Many of the concepts of qualitative research are new and strange to people in libraries (and maybe most places).  That’s not because qualitative research itself is new.  Perhaps the most familiar use of qualitative research is the study of anthropology.  It is, in fact, a very familiar idea that an anthropologist would become immersed in a culture and do a great deal of observing in order to enhance the understanding of how people in that culture behave.  In that context immersing oneself in the subject of one’s studies makes sense, as one is often faced with language barriers, or it may just seem ludicrous to hand out a survey to people to understand how they live.  Why not just live with them?

One of the most common objections to User Experience studies, however, is that the sample size is often not large enough to be able to claim reliability or validity of any conclusions that might be reached.  This can be a tough question to deal with initially as most of us have gone through our education having never been introduced to qualitative research. We were taught about representative samples and value of measuring large numbers of subjects in order to claim reliability and validity.  In fact, when one is taking measurements, reliability and validity do demand large sample sizes relative to the population being measured.

This is where the important distinction lies:  qualitative research does not measure or quantify.  There are no  numbers or measures in qualitative research, essentially because it seeks to illuminate behaviour, or enhance understanding of behaviour. (Hoepfl, 1997) Reliability and validity are, by definition, concepts specific to studies that measure or quantify.

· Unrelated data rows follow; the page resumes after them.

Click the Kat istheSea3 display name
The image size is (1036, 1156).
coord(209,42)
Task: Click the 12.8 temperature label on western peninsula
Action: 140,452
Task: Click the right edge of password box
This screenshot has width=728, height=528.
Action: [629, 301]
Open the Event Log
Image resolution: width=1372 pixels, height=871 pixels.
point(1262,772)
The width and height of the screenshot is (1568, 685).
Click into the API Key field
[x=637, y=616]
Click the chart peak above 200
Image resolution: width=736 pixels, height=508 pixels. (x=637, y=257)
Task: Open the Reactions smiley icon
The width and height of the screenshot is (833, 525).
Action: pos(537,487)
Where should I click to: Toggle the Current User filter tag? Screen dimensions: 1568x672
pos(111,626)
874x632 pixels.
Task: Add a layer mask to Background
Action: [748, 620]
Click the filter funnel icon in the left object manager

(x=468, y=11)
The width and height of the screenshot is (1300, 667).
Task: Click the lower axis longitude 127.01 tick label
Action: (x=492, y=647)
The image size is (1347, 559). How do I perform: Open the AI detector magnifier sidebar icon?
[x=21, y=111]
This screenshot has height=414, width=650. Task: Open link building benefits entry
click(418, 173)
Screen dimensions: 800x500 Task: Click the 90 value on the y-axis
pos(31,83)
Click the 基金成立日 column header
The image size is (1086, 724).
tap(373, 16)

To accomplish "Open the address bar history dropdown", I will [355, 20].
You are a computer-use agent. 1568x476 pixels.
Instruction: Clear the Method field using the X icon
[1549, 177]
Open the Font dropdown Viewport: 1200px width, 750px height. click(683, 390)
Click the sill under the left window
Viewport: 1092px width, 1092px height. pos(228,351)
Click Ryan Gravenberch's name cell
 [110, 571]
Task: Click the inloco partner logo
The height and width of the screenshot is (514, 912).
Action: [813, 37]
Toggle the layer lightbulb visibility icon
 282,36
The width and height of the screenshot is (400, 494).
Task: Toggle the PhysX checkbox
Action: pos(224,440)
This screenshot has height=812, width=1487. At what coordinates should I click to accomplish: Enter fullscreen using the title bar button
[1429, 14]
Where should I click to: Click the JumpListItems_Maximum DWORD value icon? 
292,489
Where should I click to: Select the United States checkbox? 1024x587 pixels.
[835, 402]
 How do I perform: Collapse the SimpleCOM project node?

Gradually, libraries are seeing the value of a more qualitative approach to assessing the value of our services, facilities and collections. As Brian Matthews recently put it: “We are witnessing an interesting shift in the library profession toward more anthropological assessment measures—perhaps this will help us inject new thinking beyond the dominant quantitative mindset. When libraries served more as warehouse utilities, data-driven decision-making was crucial. Now as more of our work increasingly revolves around forming complex relationships and ongoing interactions, a more humanistic approach is required for growth and improvement.” (Librarian as Futurist: Changing the Way Libraries Think About the Future, 2014).

For a good review of how reliability and validity play into qualitative research see the article Understanding reliability and validity in qualitative research.